La sentenza che spaventa i gestori degli impianti a fune è la numero 4.541 del 21 gennaio 2015 e riguarda un ricorso dell’Agenzia del Territorio-Agenzia delle Entrate contro la società Funivia Arabba Marmolada-Sofma Spa. Il pronunciamento della Suprema Corte entra nel merito del ricorso presentato dall’Agenzia delle Entrate contro la sentenza della Commissione tributaria regionale del Veneto dell’ottobre 2011, che affermava l’illegittimità della nuova classificazione catastale di un impianto della società. Classificazione che la poneva nella categoria non più di trasporto pubblico, e quindi esente, ma di attività commerciale e quindi soggetta al pagamento dell’Imu. Con questa sentenza l’impianto a fune viene paragonato a un’attività commerciale. Quindi la società Sofma dovrà pagare cinque anni di arretrato dell’Ici, ora Imu.

Si tratta di un precedente che, in assenza di soluzioni politiche, produrrà un effetto domino su tutte le altre aziende del settore. L’allarme, giunto da Belluno, dove si è svolto un incontro urgente tra il presidente nazionale di Anef (Associazione nazionale esercenti funiviari), Valeria Ghezzi, e il presidente veneto della stessa associazione, Renzo Minella, per aprire un confronto con senatori, parlamentari e consiglieri regionali della provincia, è accompagnato dalle cifre: 25mila euro all’anno per una seggiovia a sei posti ai 50mila per una telecabina a otto posti. Per i bilanci di queste società, già precari e soggetti all’imprevedibilità delle condizioni meteorologiche, si tratta di un salasso insostenibile, con ripercussioni negative su un comparto strategico per l’economia turistica della montagna.

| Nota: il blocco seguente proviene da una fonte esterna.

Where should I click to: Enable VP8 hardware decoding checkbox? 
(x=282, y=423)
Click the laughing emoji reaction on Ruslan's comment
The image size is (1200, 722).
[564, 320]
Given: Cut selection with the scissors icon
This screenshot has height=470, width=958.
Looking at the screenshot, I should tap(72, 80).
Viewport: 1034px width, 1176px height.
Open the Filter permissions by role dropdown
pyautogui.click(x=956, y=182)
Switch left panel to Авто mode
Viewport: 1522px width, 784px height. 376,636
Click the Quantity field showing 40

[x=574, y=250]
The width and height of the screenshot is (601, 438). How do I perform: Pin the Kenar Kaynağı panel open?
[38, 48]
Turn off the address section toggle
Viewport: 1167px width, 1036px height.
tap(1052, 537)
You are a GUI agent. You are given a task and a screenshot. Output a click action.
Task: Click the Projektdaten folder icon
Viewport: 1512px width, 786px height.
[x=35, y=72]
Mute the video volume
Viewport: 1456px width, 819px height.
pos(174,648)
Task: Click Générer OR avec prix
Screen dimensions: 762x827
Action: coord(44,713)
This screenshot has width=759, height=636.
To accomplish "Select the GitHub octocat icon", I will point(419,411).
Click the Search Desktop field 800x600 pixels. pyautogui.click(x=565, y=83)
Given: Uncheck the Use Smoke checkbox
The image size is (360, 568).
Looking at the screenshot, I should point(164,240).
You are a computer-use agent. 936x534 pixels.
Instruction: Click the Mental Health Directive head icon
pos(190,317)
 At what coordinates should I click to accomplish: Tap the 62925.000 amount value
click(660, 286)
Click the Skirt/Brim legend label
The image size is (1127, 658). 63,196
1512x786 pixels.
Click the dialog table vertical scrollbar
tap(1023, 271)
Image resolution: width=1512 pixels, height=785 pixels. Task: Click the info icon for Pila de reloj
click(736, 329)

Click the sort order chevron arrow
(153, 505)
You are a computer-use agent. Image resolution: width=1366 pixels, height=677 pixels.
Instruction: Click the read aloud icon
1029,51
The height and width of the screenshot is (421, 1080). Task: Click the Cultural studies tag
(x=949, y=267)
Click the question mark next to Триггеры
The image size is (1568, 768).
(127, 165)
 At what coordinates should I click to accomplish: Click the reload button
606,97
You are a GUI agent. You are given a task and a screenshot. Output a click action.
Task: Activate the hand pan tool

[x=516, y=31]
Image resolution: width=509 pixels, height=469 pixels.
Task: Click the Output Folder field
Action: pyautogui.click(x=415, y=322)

«Siamo ovviamente disponibili a pagare l’Imu sulle attività commerciali – precisa Valeria Ghezzi – ma non sugli impianti di risalita: sarebbe come tassare le ferrovie dello stato per le rotaie, visto che le nostre aziende, per la funzione che svolgono, sono per molti aspetti assimilabili a quelle di trasporto pubblico. Per di più, siamo costretti a pagare un’imposta su strutture che, alla fine della loro vita tecnica, dobbiamo smantellare, sostenendo anche questa ulteriore spesa. È come se i proprietari di una casa, dopo aver pagato per quarant’anni una tassa per il possesso di quel bene, dovessero rinunciare all’immobile, sborsando altri soldi per le spese di demolizione. Una follia».

«Siamo molto preoccupati per gli effetti che potrà provocare questa sentenza – concorda Renzo Minella – e per questo abbiamo chiamato a raccolta i rappresentanti bellunesi delle istituzioni: a loro chiediamo di agire sul governo per individuare una soluzione che permetta alle nostre società di affrontare questa imposizione in modo equo. Altrimenti molte rischiano di entrare in crisi, se non addirittura di chiudere, con conseguenze pesantissime su tutta l’economia turistica della montagna». Anche Confindustria Belluno Dolomiti condivide le preoccupazioni sollevate da Anef e chiede con forza alla politica misure concrete a sostegno di un comparto fondamentale per il turismo.

La decisione sugli impianti sciistici, purtroppo, non arriva inaspettata: migliaia di imprese con grandi impianti e macchinari devono fare i conti con le tasse sugli “imbullonati”. In soldoni, se un impianto è saldamente ancorato al suolo viene trattato alla stregua di un immobile, iscritto regolarmente in Catasto e, naturalmente, prontamente dotato di un valore e di una rendita per poter essere tassato a dovere, a partire da Imu e Tasi. Sono anni che l’agenzia delle Entrate prova a costringere le imprese ad accollarsi questo nuovo onere e con una piccola modifica alla legge di stabilità (190/2014, articolo 1, comma 244) la sua interpretazione è diventata legge. La Cassazione, a tempo di record (sentenza 3166/2015), aveva già applicato una prima volta la nuova norma a un contenzioso in corso. Ma non tutti si allineano: due sentenze dei giudici tributari regionali di Perugia hanno rimesso in discussione almeno l’attribuzione di una rendita catastale ad alternatori e trasformatori, cioè tutti gli impianti posti a valle del generatore di forza motrice.